Wicked prejudice now infects legal system

The acquittal of the Mayo farmer, Pádraig Nally, on the charge of the murder of John Ward, a Traveller, suggests there is not just a wicked and pervasive cultural prejudice against one of the most vulnerable groups in society generally, but that this prejudice has infected the legal system as well.

It is quite extraordinary that a court could find that the mere presence of a Traveller on the farm of a landowner was in itself sufficient provocation to rule out a conviction for murder. The Traveller was first shot, then had ten deep wounds inflicted on his head by a blunt object, and then, after the farmer had gone off and found more shotgun cartridges, killed while crouched down in front of his assailant. The law cannot be so indifferent to the welfare and rights of one of its citizens – or can it? It is one thing to lose confidence that the courts will enforce equality rights for Travellers against pub owners, for instance, but to demean the right to life is something else.

Just consider how we would react if a court in Britain, say 30 years ago, had found the mere presence of an Irish person on the land of an English landowner sufficient provocation to rule out a conviction for murder, following a vicious, brutal and outrageous killing? If a court in Northern Ireland had done so where it was a Catholic that was killed in such circumstances.

The general prejudice against Travellers is shameful. As Hilary Curley reports on page 9 in this issue of Village, most local authorities around the country have failed to meet their legal obligations to provide sufficient accommodation for Travellers. Only three local authorities have met their targets. There was a requirement to provide accommodation for 3,785 families, in fact only 1,371 accommodation units have been provided, which means that thousands of Irish citizens are forced to live in conditions that compare badly with the worst of the developing world. No sewage, no water, no electricity, pest infestation, crowded, unhealthy, unhygienic conditions. Huge health problems, life expectancy far lower than for the settled community.

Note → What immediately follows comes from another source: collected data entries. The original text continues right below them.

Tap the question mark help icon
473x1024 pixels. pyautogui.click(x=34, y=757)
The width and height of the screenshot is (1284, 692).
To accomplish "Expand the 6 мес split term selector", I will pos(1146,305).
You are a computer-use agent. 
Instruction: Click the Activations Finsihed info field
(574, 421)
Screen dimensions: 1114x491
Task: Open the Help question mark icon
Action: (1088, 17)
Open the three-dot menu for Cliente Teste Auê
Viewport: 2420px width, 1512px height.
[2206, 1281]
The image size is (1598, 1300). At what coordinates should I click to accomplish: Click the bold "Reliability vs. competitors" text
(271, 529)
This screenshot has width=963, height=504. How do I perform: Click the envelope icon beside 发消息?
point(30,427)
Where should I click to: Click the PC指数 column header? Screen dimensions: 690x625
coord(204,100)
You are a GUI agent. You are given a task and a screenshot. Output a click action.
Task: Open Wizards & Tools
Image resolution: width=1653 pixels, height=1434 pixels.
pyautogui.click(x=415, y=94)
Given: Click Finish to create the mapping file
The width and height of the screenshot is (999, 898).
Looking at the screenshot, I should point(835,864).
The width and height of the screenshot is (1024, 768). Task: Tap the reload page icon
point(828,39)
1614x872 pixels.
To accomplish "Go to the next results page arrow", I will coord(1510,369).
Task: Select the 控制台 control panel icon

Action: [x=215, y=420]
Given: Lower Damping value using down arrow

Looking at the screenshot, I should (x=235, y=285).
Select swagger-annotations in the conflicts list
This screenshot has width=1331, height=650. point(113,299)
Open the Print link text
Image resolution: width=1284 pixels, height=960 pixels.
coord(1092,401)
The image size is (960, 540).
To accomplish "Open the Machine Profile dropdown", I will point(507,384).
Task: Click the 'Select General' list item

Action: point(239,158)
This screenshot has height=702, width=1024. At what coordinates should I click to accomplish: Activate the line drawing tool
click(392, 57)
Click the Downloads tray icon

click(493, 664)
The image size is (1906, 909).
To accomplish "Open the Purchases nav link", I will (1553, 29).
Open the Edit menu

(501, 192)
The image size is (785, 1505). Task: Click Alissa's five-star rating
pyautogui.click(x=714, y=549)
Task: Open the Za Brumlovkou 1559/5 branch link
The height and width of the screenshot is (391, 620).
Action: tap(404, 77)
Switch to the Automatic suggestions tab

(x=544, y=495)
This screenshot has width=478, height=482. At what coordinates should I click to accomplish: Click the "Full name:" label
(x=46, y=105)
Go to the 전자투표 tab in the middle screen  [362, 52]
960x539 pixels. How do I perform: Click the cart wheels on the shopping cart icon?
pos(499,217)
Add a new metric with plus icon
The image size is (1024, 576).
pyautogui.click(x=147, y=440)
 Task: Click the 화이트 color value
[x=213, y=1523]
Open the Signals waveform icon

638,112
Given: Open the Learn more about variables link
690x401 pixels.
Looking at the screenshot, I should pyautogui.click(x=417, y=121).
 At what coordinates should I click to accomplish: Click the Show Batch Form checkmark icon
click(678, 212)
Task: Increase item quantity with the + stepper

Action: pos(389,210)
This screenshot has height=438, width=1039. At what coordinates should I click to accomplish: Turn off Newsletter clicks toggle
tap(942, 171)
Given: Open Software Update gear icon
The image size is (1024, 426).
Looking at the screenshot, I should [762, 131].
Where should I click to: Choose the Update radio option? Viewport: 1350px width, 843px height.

In addition, disrespect in every facet of their dealings with the rest of society. Often excluded from pubs, hotels and shops because they are Travellers, denied medical care by doctors because they are Travellers. Treated abusively by Gardaí, a major problem. Sometimes denied an education because they are moved from place to place. Targeted by legislative sanction to keep them off property, forcing them to live in dangerous and even more unhygienic sites.

And then reviled because their attitude and at times behaviour reflects their anger at how they are treated. Of course there are problems within the Traveller community, feuding, for instance. But aren't such problems inevitable given how they are treated as a community?

They feel deeply angered by the refusal of the State to acknowledge them as a separate ethnic group, by which they mean a group identifiable by ancestry, culture, history, tradition and a strong sense of belonging.

This prejudice is a problem not just for the Traveller community but for the rest of society as well. It has to be addressed first through justice, then through the enforcement of equality rights, then through education and through dialogue.

A suggestion was made some time ago to establish an informal commission comprised of Travellers and settled people to examine problems within the Traveller community, problems between the settled community and Travellers and problems within the settled community in relation to Travellers. The very process of public hearings might be educative for everyone. Providing a public forum for Travellers to tell of how they have been reviled and discriminated against might help the rest of us understand what we are doing to them. There might even emerge recommendations, some of which, sometime, might be implemented.

But there is for now an issue of law. It cannot be tolerable that provocation of the kind that arose in the John Ward case should be the legal basis for an acquittal on a murder charge, especially given the brutality of the killing. It is disquieting that not a single voice has been raised about it this in the legal profession or among politicians. Are we so indifferent?